But those commitments had still not been met by last year’s Cop26 in Glasgow. In its report Hollow Commitments, the Danish development charity Care found that most G7 countries had still not made the required commitments on finance, despite the number of climate refugees soaring. In just three Commonwealth countries, climate change and extreme weather displaced 4.4 million people in Bangladesh, 3.9 million in India and more than 800,000 in Pakistan in 2020.

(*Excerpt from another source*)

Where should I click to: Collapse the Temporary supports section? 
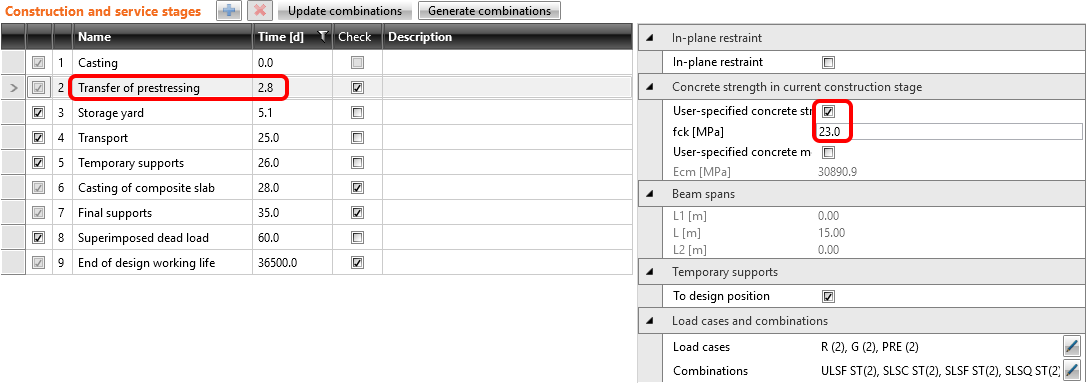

Indigenous peoples may well be the greatest victims of climate change. In Botswana’s Kalahari desert indigenous people must live around government drilled boreholes for water and survive on state support as rising temperatures, dune expansion and higher winds reduce vegetation and erode traditional ways of life.

Coastal erosion

The Pacific island nation of Kiribati was sounding the alarm about the existential threat of climate change as far back as 1999, admitting that the country’s people and government were ‘scared by the potential for the sea level to rise’, while also recognising that there was ‘very little that they can effectively do to prevent global warming or to effectively adapt to the accelerated sea-level rise’. Twenty-two years later a UN Development Programme report on living conditions in Kiribati’s Nonouti island found that locals were struggling with increasing coastal erosion and flooding, rising freshwater salinity and poorer health – with little expectation of help from the outside world.

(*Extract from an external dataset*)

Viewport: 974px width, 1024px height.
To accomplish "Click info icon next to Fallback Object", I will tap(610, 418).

However, though it is assumed that technology must be the answer to climate change, it is more likely that the world’s estimated 476 million indigenous people – about a third of whom live in Commonwealth nations – are also the answer to climate change. According to a UNFCCC report in August, indigenous peoples safeguard about 80% of the world’s remaining biodiversity. They have had to adapt to shifting environments for centuries and therefore are models for resilience and adaptation efforts in areas such as food security, conservation and combating desertification. The report cites ‘village common forests’ in the Chittagong Hill Tracts of Bangladesh as an example of how communities can obtain vital resources for local needs while conserving biodiversity.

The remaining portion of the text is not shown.